The young soldier, given the general name of "Files-on-Parade", asks questions of the "Colour-Sergeant". He asks why he looks so white and why they are gathered outside; later he asks why there is a black mark near the sun and something whimpering overhead. The sergeant answers him each time with a reference to Danny Deever's hanging. The black mark was Danny's soul leaving his body and the whimpering was his soul passing. The sergeant is very mournful and poetic in the way he describes the passing of the soldier; it is almost as if he pities him, although his crime was great.

One of the more curious elements of the poem is the third voice that comes in, which is the voice of the ballad itself. At the end of each stanza the voice refers says "they" are hanging Danny Deever in the morning. The "they" represents the entire battalion, the discipline and order of the army itself. As critic William Flesch writes, "the men are not hanging him, but all the men of the battalion, from Files-on-Parade to the colour-sergeant, to Danny Deever himself, are experiencing the shared situation that that their common discipline and status and position imposes on them." Group identity is very important here, especially as many of the British soldiers shared a common lower-class background and experience oppression by the institutions of British power; Flesch notes that Kipling was eager to write in what Wordsworth called "'the natural language of natural men.'"

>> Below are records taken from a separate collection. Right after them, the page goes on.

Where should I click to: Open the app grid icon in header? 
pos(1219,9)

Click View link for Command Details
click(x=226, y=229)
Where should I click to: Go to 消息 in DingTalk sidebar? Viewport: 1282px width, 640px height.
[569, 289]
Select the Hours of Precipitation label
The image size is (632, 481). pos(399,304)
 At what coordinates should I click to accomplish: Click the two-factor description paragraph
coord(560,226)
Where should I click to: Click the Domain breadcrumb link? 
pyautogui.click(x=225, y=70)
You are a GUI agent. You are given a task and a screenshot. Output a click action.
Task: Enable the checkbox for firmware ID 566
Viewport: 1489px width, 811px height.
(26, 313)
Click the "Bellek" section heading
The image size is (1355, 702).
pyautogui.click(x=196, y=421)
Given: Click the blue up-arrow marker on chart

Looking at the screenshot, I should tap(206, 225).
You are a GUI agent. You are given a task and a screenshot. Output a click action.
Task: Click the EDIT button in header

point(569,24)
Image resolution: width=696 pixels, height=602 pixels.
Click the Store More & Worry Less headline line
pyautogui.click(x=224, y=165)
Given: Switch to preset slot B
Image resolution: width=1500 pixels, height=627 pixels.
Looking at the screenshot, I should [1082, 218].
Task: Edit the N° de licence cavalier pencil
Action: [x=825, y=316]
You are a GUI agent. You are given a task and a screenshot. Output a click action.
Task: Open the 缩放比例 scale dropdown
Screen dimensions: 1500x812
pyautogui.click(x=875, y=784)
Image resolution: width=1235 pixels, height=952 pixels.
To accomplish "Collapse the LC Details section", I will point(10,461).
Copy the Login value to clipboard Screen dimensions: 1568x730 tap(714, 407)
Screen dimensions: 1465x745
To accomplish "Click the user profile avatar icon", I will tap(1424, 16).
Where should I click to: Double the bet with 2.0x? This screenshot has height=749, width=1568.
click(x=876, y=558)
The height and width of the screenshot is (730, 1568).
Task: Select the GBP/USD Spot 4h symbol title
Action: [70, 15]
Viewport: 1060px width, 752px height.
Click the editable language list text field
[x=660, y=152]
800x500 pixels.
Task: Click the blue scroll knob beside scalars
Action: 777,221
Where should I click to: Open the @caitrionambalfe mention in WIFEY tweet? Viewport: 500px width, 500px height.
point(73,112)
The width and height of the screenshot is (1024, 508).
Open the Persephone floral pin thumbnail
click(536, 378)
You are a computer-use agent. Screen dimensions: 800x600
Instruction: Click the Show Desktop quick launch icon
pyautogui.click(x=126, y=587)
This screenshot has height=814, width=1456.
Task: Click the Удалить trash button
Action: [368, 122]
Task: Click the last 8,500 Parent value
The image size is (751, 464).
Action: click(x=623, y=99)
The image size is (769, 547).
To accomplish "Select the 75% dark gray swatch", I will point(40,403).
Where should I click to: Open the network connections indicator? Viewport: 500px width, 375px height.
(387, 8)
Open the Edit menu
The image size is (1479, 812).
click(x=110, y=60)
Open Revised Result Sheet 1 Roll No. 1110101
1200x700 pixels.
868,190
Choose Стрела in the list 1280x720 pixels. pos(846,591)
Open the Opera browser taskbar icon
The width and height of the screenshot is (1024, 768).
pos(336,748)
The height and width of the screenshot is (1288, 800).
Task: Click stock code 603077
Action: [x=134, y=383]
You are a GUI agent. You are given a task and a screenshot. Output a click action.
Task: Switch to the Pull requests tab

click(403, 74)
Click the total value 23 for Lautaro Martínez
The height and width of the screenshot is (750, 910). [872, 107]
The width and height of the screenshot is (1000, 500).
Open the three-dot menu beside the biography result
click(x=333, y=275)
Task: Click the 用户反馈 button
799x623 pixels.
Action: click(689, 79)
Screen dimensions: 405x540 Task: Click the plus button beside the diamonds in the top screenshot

The poem, as with others in the Ballads, had a musical nature but was not specifically published with any music. Kipling was one of the first intellectuals to pay attention to the soldiers' songs that proliferated in the military, and used them as inspiration for this collection. "Danny Deever" was given musical treatment, turned into a song called "They're Hanging Danny Deever in the Morning;" it was said to be Theodore Roosevelt's favorite song. The poem was critically lauded by luminaries such as T.S. Eliot, George Orwell, and William Butler Yeats. Eliot particularly appreciated the form, writing: "One of the most interesting exercises in the combination of heavy beat and variation of pace is found in ‘Danny Deever’, a poem which is technically (as well as in content) remarkable. The regular recurrence of the same end-words...gives the feeling of marching feet and the movement of men in disciplined formation – in a unity of movement which enhances the horror of the occasion and the sickness which seizes the men as individuals; and the slightly quickened pace of the final lines marks the change in movement and music."